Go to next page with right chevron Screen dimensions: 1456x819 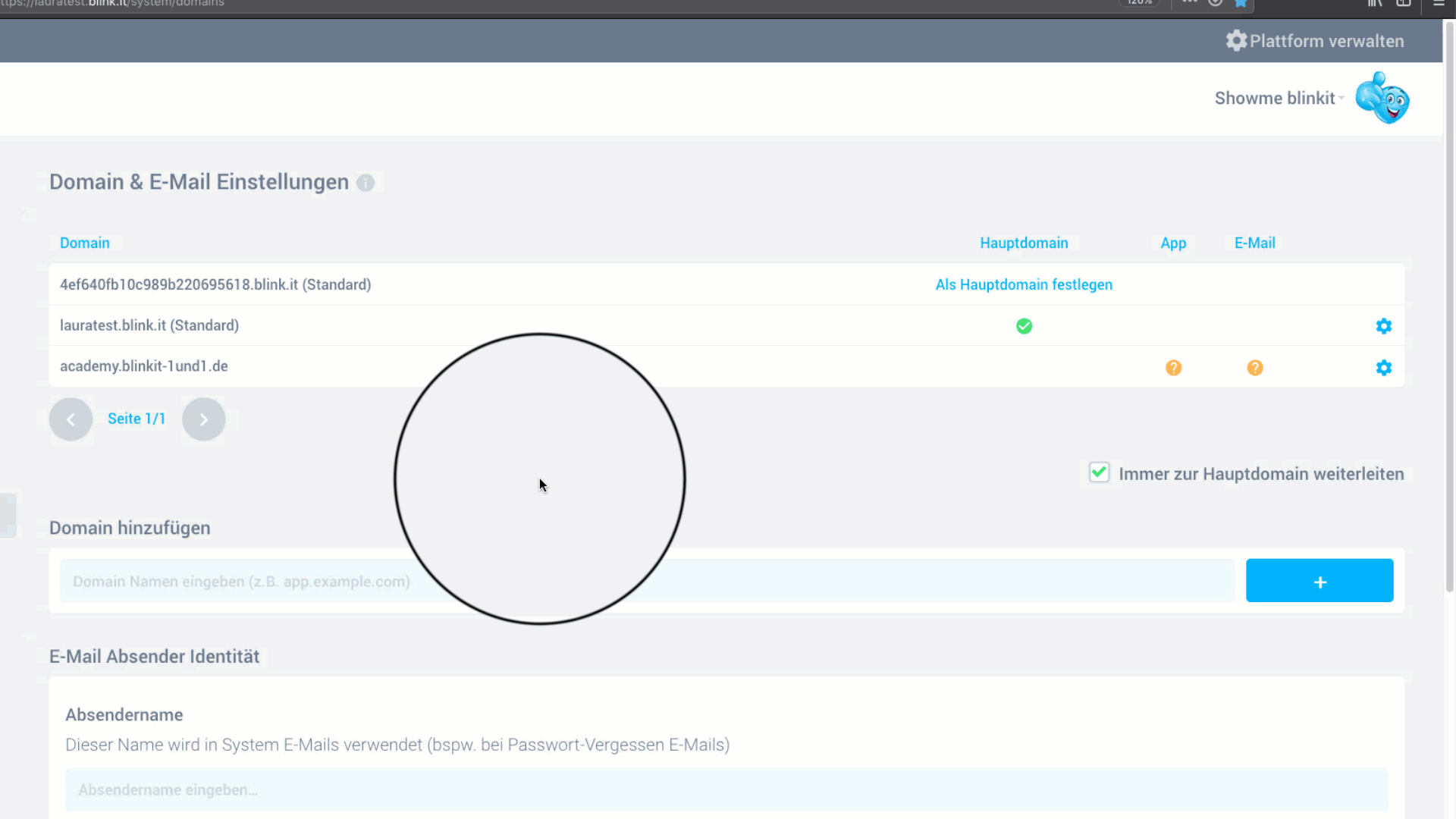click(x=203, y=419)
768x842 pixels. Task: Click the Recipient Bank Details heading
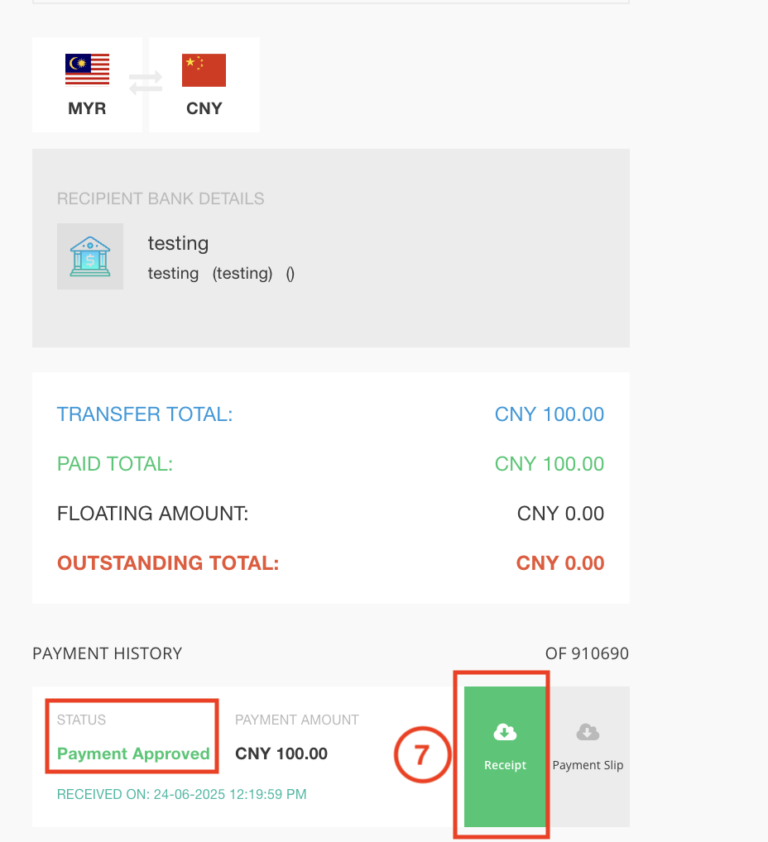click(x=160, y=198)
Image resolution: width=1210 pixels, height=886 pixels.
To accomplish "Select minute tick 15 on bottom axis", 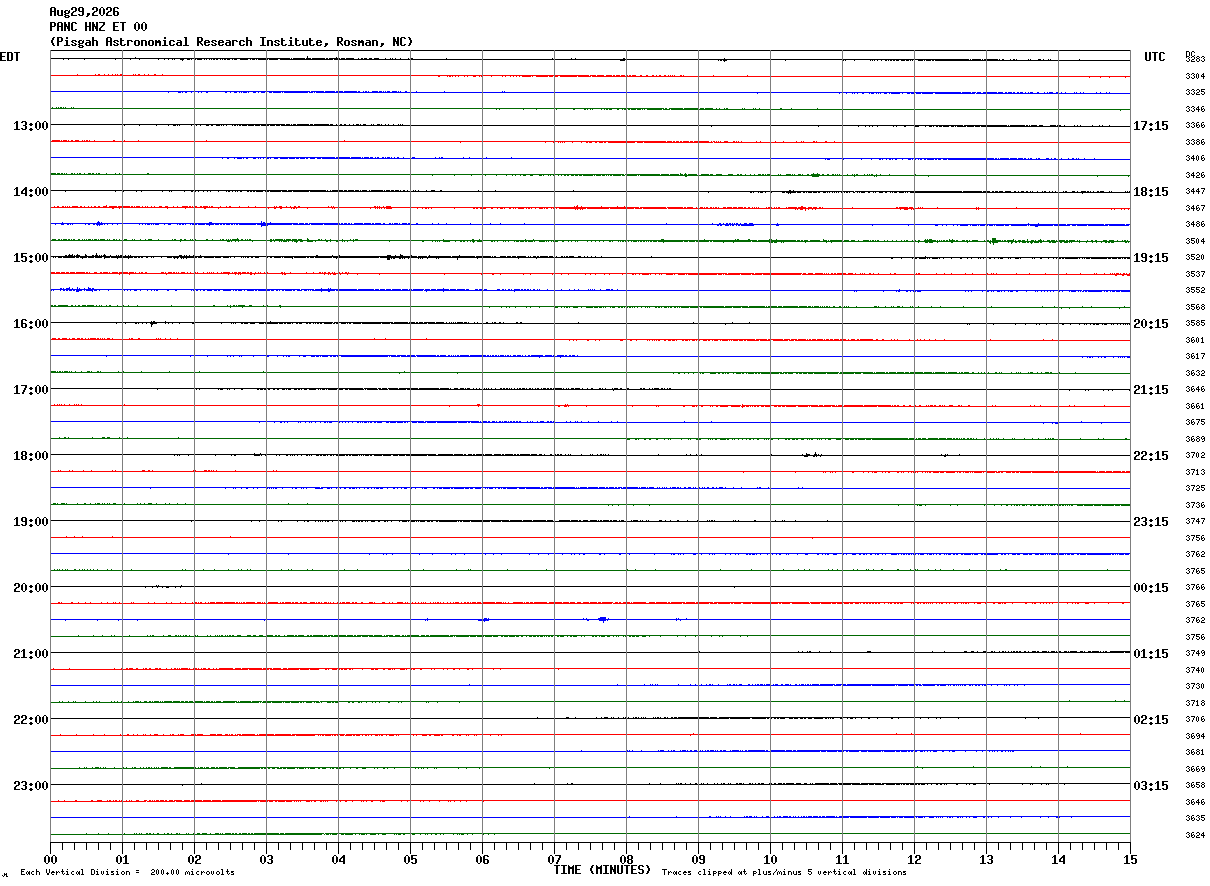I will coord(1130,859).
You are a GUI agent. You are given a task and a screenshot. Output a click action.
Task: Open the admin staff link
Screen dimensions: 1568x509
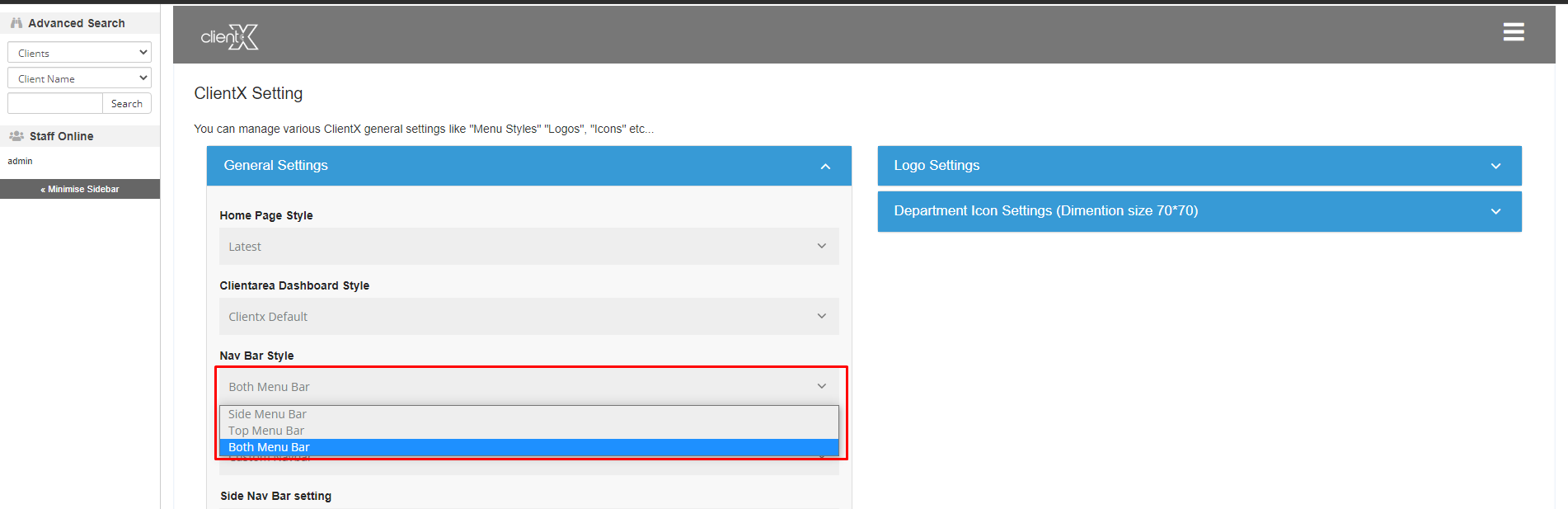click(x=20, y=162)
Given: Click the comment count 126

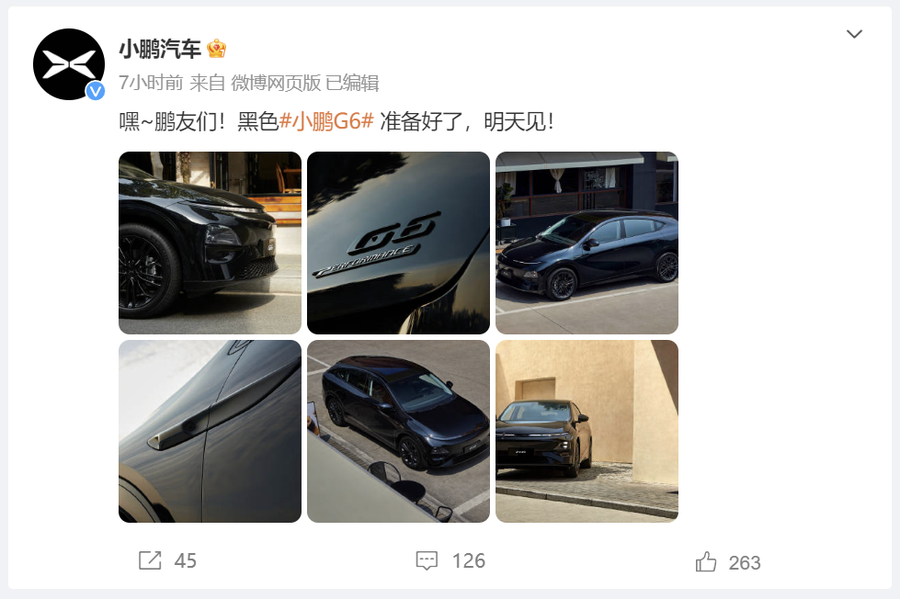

===============

**DIRECTIONS FOR THIS TASK:**
Pick out each line above that contains the word "pixels" and copy those lines in full. Letter case matters.

**TASK ANSWER:**
768x842 pixels. Task: Click the Recipient Bank Details heading
Image resolution: width=1210 pixels, height=886 pixels.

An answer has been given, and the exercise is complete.